▶ _INSTRUCTIONS TO FOLLOW_
Copy the items again, starting at the line that has "Toggle the open tracking switch" and stopping after the line that has "pos(1349,638)". Leave the pictures out.

** START OF DATA EXCERPTS **

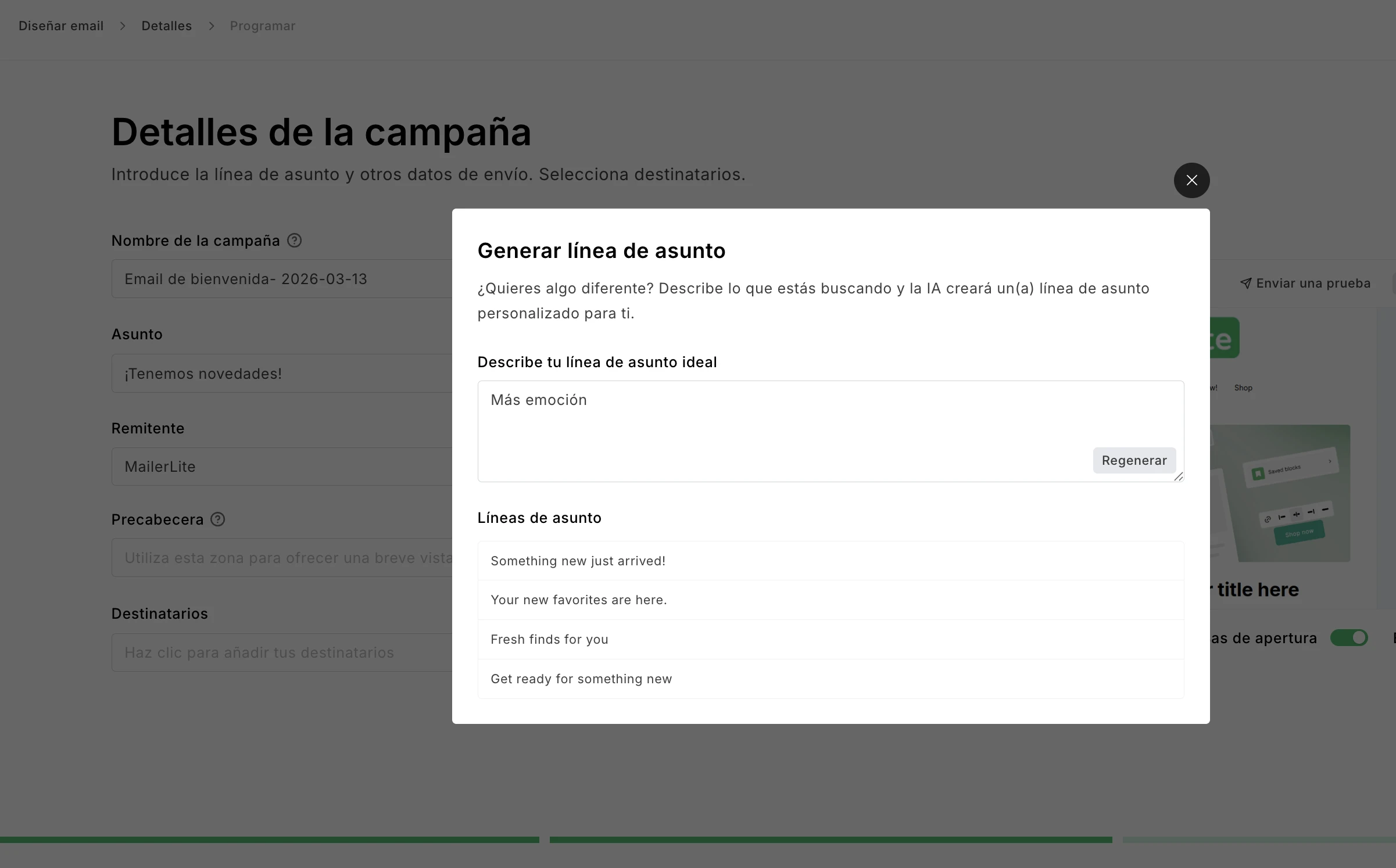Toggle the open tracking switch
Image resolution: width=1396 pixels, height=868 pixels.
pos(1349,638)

** END OF DATA EXCERPTS **
** START OF DATA EXCERPTS **

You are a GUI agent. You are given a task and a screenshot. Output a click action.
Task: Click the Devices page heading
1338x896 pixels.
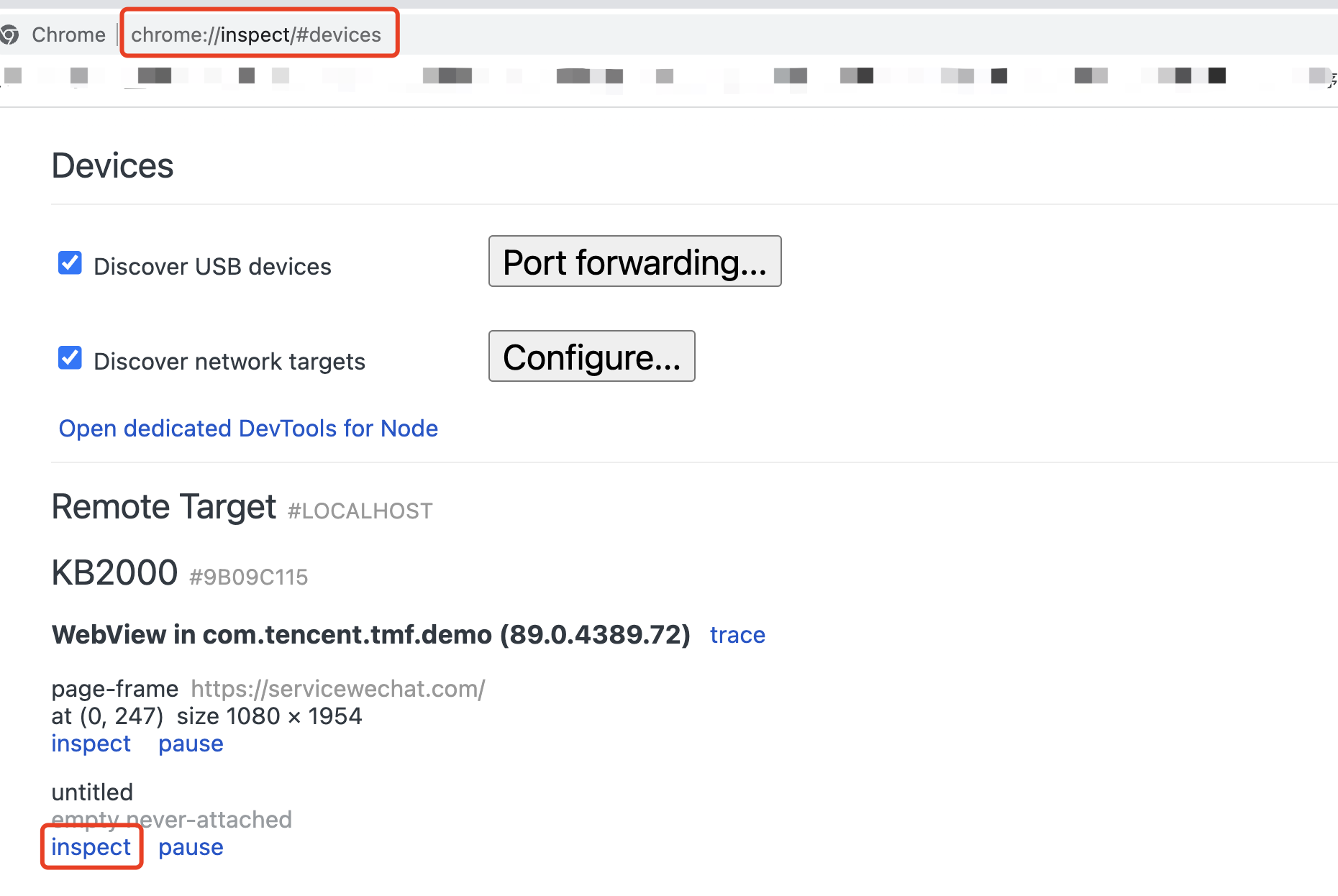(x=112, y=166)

** END OF DATA EXCERPTS **

▶ _SOLUTION TO THIS PROBLEM_
Toggle the open tracking switch
Image resolution: width=1396 pixels, height=868 pixels.
pos(1349,638)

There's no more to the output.